▶ [PROBLEM DESCRIPTION] Report each line of the data that has "computer" somewhere in it.

▶ [DATASET EXCERPTS]
********************
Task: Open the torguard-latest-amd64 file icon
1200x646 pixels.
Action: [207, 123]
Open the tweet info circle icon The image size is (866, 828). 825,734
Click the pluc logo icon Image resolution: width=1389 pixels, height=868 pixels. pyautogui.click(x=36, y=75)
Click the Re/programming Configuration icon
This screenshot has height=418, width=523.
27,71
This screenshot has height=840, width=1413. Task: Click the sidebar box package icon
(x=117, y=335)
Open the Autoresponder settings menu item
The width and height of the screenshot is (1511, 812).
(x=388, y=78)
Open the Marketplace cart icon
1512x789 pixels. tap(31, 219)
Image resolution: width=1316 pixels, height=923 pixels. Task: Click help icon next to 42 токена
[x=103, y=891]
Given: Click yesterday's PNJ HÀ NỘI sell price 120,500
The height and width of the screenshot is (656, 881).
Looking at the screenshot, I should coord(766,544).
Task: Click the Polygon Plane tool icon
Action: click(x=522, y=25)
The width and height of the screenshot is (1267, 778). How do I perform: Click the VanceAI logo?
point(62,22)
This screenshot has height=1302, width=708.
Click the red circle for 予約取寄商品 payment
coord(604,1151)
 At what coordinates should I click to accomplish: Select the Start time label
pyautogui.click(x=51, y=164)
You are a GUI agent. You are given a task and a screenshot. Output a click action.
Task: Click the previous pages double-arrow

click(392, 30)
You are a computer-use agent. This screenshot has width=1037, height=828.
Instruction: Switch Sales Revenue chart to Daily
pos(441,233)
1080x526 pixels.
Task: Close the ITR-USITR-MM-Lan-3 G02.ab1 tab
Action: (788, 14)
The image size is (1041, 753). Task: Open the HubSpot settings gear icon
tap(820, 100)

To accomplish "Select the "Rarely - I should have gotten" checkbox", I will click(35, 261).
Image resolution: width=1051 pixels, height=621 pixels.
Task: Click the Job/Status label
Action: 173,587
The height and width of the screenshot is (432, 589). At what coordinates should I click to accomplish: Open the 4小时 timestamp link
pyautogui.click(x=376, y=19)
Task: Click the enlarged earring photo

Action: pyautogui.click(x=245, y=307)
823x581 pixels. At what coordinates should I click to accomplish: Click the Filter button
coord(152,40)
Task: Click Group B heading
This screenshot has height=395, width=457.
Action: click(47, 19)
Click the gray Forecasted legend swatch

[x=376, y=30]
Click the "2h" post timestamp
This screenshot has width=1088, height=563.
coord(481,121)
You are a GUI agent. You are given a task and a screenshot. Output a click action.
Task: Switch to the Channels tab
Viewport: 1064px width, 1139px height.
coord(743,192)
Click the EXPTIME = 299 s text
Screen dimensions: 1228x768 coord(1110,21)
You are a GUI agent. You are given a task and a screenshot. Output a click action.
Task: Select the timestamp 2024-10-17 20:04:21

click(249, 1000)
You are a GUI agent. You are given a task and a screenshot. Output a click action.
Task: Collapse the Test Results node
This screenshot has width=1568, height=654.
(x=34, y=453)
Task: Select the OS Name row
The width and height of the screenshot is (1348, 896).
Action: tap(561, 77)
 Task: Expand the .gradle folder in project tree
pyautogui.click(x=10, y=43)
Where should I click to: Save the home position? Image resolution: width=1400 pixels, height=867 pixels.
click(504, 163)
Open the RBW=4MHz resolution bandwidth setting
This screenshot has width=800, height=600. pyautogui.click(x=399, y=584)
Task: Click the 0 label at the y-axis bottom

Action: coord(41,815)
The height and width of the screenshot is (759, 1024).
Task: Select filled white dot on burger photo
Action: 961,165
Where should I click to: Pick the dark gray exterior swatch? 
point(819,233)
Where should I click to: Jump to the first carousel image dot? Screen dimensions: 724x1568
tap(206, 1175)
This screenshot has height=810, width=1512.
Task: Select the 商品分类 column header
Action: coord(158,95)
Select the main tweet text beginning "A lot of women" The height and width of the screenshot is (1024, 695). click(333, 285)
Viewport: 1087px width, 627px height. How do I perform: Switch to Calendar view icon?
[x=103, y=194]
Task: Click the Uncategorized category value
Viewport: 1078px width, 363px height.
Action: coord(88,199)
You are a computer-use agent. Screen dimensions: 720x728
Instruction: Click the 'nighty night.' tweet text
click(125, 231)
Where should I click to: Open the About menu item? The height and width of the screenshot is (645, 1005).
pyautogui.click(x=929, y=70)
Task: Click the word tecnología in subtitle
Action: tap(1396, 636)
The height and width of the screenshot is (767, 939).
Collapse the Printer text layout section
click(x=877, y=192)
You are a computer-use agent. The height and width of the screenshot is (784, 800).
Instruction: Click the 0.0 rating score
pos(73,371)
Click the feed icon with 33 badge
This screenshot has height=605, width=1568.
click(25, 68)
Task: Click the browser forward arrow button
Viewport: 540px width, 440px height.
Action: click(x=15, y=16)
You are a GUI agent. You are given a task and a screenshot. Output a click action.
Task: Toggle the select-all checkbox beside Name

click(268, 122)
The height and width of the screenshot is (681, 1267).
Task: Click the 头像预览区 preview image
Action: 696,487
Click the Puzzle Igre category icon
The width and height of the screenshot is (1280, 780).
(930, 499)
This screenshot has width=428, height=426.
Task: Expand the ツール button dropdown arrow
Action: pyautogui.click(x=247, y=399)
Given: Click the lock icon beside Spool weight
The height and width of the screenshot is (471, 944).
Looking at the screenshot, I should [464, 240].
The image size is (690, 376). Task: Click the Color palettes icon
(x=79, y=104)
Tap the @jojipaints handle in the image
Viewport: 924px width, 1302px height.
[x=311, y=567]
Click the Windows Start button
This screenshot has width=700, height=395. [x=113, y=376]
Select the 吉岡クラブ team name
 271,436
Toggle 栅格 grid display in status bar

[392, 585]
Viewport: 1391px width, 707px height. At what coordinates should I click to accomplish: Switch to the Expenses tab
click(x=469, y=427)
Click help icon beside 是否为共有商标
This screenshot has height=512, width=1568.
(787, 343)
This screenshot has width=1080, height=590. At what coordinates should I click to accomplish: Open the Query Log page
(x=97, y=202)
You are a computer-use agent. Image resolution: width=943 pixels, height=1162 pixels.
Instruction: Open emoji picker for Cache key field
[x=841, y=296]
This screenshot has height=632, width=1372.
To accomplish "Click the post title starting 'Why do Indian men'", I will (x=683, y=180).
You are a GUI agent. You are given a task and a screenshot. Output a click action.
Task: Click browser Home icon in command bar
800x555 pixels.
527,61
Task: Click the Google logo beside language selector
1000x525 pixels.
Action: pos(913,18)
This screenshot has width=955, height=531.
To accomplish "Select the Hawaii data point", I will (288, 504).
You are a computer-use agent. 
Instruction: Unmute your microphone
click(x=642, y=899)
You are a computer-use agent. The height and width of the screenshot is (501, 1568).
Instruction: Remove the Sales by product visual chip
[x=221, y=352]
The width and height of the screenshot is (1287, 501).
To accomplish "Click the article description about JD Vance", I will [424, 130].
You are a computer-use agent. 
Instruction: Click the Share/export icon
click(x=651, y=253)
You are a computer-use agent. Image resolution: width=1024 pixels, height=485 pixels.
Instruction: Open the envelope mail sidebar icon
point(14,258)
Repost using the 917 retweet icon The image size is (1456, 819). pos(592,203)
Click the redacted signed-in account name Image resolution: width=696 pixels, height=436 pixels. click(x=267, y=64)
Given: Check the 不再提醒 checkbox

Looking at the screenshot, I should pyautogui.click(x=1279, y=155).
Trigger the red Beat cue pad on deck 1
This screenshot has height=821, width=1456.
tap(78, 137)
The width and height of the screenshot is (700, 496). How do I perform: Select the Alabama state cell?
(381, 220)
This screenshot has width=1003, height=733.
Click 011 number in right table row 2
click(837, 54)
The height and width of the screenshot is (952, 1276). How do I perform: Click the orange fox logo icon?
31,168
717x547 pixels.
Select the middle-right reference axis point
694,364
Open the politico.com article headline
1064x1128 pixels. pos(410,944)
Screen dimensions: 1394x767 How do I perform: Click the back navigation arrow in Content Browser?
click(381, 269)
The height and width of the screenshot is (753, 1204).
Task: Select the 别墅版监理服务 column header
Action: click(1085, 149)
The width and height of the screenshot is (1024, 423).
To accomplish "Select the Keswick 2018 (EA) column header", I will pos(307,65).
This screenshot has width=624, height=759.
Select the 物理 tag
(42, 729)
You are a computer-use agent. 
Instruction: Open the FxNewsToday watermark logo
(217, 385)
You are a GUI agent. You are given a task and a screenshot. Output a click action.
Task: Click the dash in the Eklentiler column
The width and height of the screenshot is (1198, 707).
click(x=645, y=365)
********************
▶ [SOLVED EXERCISE]
You are a computer-use agent. This screenshot has width=1037, height=828.
You are a computer-use agent. Screen dimensions: 720x728
You are a computer-use agent. The height and width of the screenshot is (784, 800).
You are a computer-use agent. Image resolution: width=943 pixels, height=1162 pixels.
You are a computer-use agent. 
You are a computer-use agent. The height and width of the screenshot is (501, 1568).
You are a computer-use agent. 
You are a computer-use agent. Image resolution: width=1024 pixels, height=485 pixels.
You are a computer-use agent. 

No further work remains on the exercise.